Hello, we have noticed a large amount of traffic from your IP/dial-up assigned IPs/etc that has been linked to Internet attacks. You may have unknowingly been infected with a virus. You should check your anti-virus software. If you don’t have any anti-virus software we provide some for free or here are some sites where you can get some virus and malware scanners. Also, to prove we really are your ISP and this is not a hoax email tricking you into downloading more spyware, please feel free to call us. We have set up an entire service department to handle this; why? Because iti’s bad for business if botnets operate on our network.

This of course would require major ISPs and websites to share information in order to identify botnets and to implement effective measures to notify users. However, this is a worthwhile expenditure of time and money. As Aviram noted, a DDoS can take out a logical network, even if it is physically separated over long distances. Furthermore, we are entering the age of information sharing.
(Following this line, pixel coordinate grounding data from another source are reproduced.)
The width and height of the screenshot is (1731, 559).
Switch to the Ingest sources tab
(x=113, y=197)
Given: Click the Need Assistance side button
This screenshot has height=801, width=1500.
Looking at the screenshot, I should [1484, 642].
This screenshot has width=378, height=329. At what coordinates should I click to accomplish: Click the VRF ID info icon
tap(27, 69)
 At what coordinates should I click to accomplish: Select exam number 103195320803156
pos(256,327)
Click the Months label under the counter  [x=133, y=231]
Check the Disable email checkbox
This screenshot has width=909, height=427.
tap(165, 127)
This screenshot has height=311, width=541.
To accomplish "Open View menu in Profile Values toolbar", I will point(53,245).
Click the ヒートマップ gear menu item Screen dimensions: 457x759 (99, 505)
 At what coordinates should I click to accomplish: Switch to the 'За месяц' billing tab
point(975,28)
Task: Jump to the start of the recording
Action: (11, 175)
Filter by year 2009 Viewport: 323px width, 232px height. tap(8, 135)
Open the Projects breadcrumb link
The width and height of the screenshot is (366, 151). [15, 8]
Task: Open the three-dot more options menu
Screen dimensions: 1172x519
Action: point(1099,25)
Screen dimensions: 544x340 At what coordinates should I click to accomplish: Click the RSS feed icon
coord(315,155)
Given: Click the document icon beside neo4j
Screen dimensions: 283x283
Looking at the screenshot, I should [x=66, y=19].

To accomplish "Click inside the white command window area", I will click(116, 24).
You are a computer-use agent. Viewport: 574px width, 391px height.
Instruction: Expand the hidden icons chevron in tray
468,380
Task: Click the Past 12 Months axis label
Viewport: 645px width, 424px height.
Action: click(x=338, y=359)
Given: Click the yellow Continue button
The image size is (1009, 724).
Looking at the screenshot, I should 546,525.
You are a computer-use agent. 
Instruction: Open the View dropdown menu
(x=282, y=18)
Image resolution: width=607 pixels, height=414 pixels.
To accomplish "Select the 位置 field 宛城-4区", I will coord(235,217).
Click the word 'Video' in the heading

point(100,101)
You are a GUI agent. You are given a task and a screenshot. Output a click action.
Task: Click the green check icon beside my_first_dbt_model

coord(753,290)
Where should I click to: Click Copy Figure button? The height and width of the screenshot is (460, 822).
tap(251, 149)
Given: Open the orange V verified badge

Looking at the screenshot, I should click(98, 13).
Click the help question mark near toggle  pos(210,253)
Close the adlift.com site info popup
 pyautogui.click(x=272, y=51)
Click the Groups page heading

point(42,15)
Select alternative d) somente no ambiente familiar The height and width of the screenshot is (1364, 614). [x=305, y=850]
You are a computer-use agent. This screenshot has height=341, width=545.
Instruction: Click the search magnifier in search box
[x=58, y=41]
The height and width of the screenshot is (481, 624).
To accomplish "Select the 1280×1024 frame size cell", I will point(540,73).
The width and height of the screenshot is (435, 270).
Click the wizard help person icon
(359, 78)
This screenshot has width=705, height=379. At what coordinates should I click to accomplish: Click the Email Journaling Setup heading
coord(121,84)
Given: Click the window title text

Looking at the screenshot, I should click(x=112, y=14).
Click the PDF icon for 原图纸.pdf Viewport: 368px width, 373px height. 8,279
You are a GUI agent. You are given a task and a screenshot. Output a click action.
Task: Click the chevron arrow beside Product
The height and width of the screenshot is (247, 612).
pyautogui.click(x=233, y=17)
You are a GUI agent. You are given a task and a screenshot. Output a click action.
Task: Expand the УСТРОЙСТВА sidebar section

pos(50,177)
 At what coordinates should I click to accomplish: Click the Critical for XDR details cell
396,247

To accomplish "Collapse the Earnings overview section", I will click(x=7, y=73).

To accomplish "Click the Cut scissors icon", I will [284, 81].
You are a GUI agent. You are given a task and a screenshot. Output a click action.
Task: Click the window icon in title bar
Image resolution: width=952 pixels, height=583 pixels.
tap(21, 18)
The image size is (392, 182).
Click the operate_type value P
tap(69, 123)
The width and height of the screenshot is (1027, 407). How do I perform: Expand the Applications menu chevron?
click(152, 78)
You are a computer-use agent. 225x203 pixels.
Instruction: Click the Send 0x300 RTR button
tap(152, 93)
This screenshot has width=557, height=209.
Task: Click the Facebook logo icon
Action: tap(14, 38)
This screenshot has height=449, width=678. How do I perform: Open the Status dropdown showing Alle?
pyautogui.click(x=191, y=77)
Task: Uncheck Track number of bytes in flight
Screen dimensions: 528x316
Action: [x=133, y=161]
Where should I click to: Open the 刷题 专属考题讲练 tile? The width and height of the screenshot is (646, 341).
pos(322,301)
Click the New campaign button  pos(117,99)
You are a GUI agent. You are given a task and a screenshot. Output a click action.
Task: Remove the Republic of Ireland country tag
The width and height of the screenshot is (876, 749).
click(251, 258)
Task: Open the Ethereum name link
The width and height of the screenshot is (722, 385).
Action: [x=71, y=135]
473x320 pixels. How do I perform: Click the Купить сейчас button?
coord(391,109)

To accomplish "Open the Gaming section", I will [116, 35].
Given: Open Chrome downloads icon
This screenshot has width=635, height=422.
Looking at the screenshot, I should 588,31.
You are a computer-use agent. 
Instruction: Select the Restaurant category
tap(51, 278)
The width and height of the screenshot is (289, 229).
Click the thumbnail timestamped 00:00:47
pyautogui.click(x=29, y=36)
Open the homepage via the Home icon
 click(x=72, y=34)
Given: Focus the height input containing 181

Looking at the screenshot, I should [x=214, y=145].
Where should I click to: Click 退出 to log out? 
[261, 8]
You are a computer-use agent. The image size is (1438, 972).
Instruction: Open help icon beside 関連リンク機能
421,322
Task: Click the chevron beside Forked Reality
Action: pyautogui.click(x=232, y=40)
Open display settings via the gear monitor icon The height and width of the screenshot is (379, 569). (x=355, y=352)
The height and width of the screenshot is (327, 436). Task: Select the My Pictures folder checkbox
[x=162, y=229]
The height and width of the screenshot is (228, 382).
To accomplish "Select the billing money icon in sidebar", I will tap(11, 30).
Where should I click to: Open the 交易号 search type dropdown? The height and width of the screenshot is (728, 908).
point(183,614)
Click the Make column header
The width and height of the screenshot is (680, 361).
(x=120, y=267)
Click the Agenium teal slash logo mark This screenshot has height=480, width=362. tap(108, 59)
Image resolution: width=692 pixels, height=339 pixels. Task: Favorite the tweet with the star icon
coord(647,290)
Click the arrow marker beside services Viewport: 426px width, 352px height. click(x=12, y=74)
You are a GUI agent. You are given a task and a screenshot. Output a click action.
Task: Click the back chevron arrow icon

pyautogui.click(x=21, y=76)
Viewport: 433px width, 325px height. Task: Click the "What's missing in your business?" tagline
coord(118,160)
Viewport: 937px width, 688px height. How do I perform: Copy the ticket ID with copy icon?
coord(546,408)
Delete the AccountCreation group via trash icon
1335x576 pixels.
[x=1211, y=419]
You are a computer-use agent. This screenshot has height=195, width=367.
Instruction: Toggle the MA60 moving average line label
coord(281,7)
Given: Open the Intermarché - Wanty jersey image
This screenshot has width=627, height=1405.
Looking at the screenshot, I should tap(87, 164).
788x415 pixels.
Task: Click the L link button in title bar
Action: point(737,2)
Companies regularly share information (e.g. payment card industry) to limit fraud and theft; the spirit of competition only enables the identity thief to move on to the next company once you stop his methods. The only issue here becomes Privacy rights, especially in the EU. Do companies have the right to share this information, even when it would be in the public and individuals’ own interest? Only if they explicitly consent. God bless America.

So here is a quick summary of my plan:

  1. Identify the traffic that is causing the DDoS
  2. Identify the sources (IPs) of the DDoS
  3. Record these IPs and add them to the shared database
  4. Look for future occurrences of attacks and associated sources; this can help identify who is a member of the specific botnet, and who is actually on multiple botnets.
  5. As you identify the botnet members you take action:
    1. For IPs classified as an infected botnet member, apply higher security filtering on them, drop more of their abnormal traffic at firewalls and apply other stronger rules (still provide access, but limit the quality of service in order to protect yourself; most users will assume it is their connection anyway)
    2. And/or drop the traffic from nodes which have no traffic records in the past, but only have traffic associated with the botnet (they are not current customers and their node may be a zombie in some dark room that no human actually ever uses)
    3. And/or modify the site content to notify that they are in the botnet, provide links to only big name security vendors so people won.t think your site got hacked, you must also provide a contact number so people will take it seriously and not think it is just another pop up trick (As we have trained them to think anytime they see the offer for security software on some site).

Another thought comes to mind here. There is a lot of talk about increasing federal government level cyber security organizations. Certainly they could devote an entire team to consumer-based attacks; then the website simply directs you to NoMoreBotNets.gov, where there are helpful articles and a number to call for live help and advice. Uncle Sam isn’t going to sell you some snake oil solution! This would provide something that users could trust (until its obviously hacked) and would create a few more jobs that hopefully wouldn’t get outsourced.